An article about Orlando Gibbons by Richard Turbet, a honorary staff of music, was published in the Oxford Bibliographies Online Series.
In the autumn of 2014 Richard Turbet, honorary music staff, was greatly honoured to be invited by Oxford University Press to write the article about Orlando Gibbons for their online series Oxford Bibliographies, which was published late in February this year, 2016.
Mr Turbet was first smitten by Tudor music over fifty years ago while at school. The first composer to enchant him was Byrd, and Gibbons rapidly followed. He has played (quite atrociously) all Byrd's keyboard music, have heard all of his consort music for viols, and have enjoyed singing his church music while a cathedral layclerk, and his madrigals.
There has been only one full-size book about Gibbons, published in 1999, and Mr Turbet gave the author considerable assistance with it, which Glbbons gladly took, along with considerable advice, which he gladly ignored. Mr Turbet spent a good proportion of his working life in Aberdeen University Library, from which he took a most harmonious early retirement in 2009, and for the last decade of that he was, amongst a variety of other things, the subject specialist for Music.
Mr Turbet is now an honorary research fellow in the Music Department. Over the decades he produced over a hundred articles and a few books, including two that were awarded national prizes.
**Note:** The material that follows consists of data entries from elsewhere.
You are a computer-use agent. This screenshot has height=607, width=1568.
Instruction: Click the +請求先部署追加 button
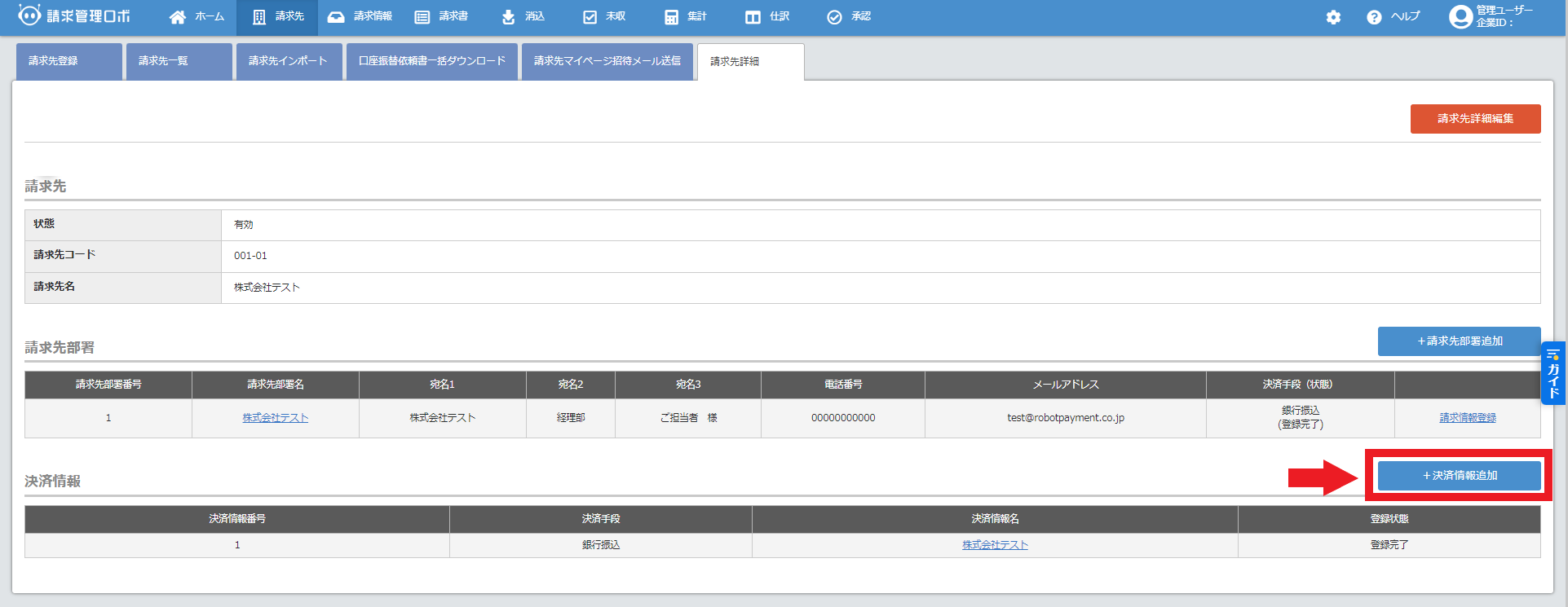1459,341
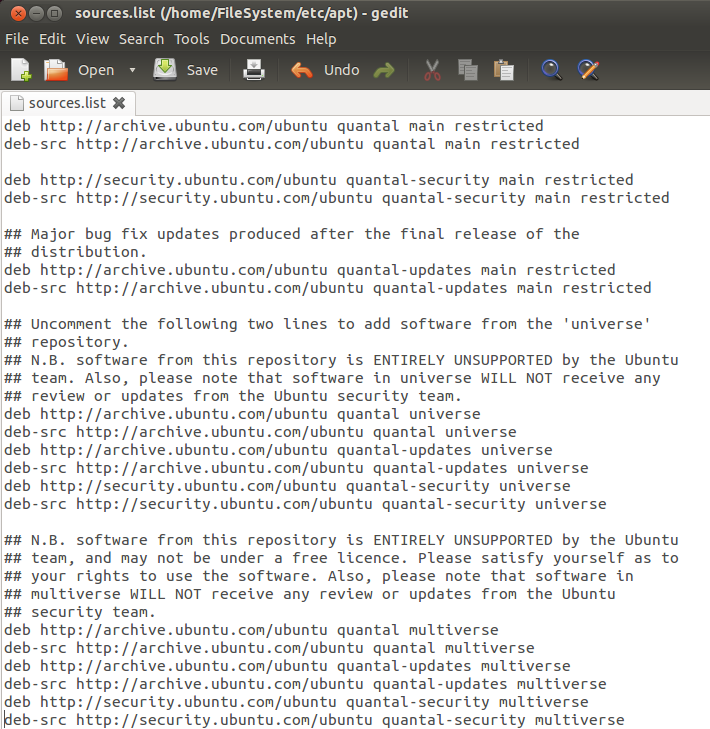Print the document using the printer icon
The height and width of the screenshot is (729, 710).
(x=254, y=70)
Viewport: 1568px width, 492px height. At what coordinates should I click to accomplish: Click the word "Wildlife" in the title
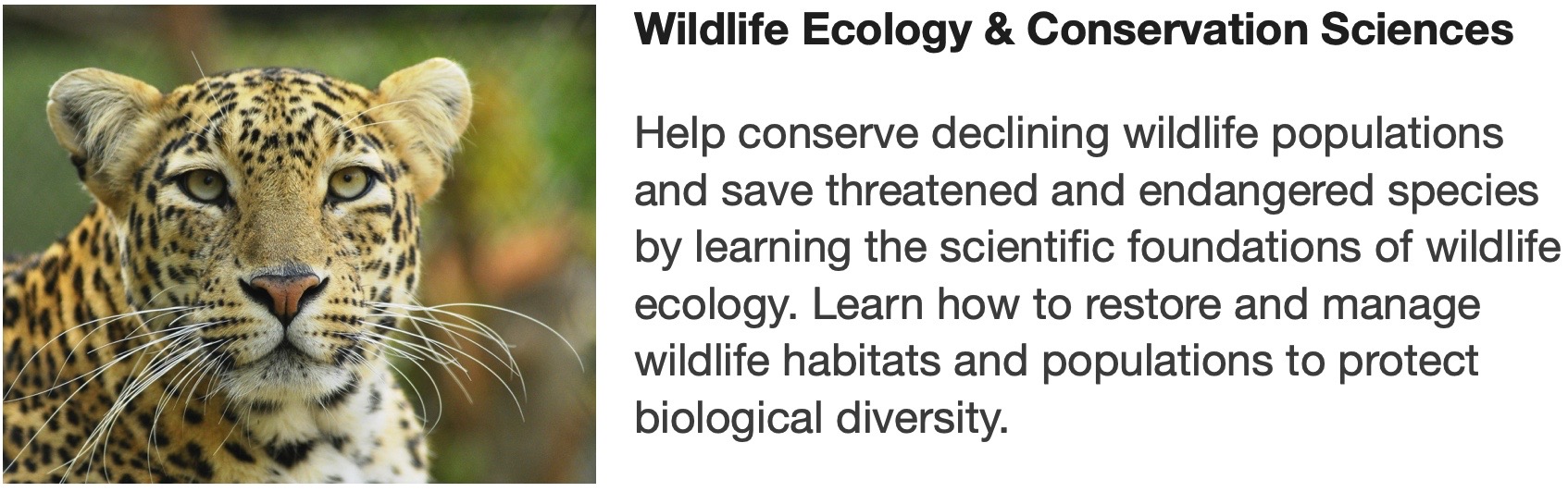coord(711,31)
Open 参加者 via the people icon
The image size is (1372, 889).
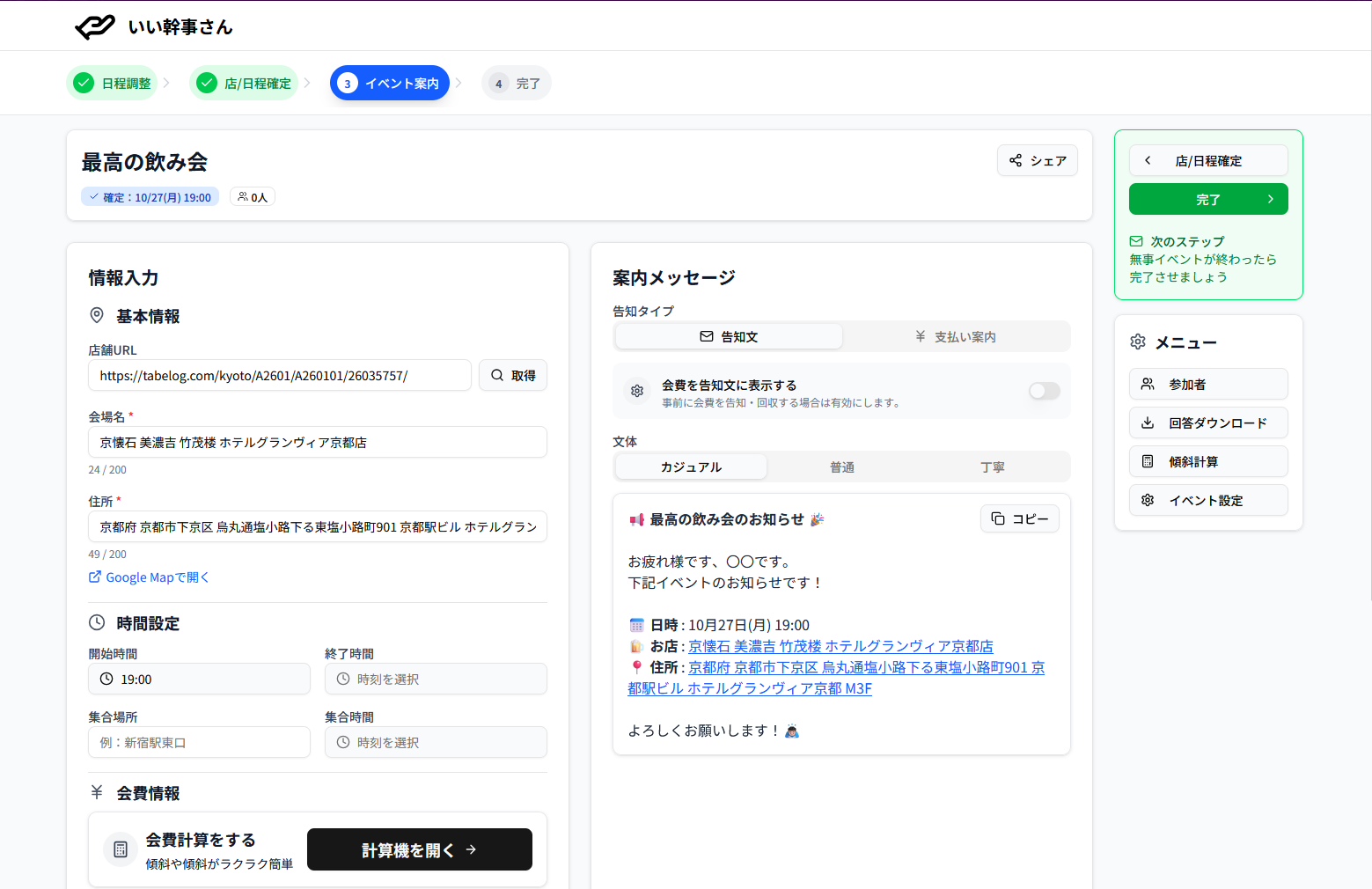[x=1148, y=385]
A substantial number of his publications have focused on Byrd; Oxford Bibliographies limit authors to citing three of our own articles, but he was able to contribute that number of writings about Gibbons. (Incidentally, Oxford Bibliographies include a fine article about Byrd compiled by Kerry McCarthy, author of the prizewinning book about Byrd in the Master Musicians series which is published by Oxford University Press.) Mr Turbet wants his article to achieve two main things: first, to help everyone who has an interest in Gibbons, from someone discovering him for the first time, to someone writing a thesis or hopefully another book about him; and secondly, to widen awareness of the full range of Gibbons’s wonderful music.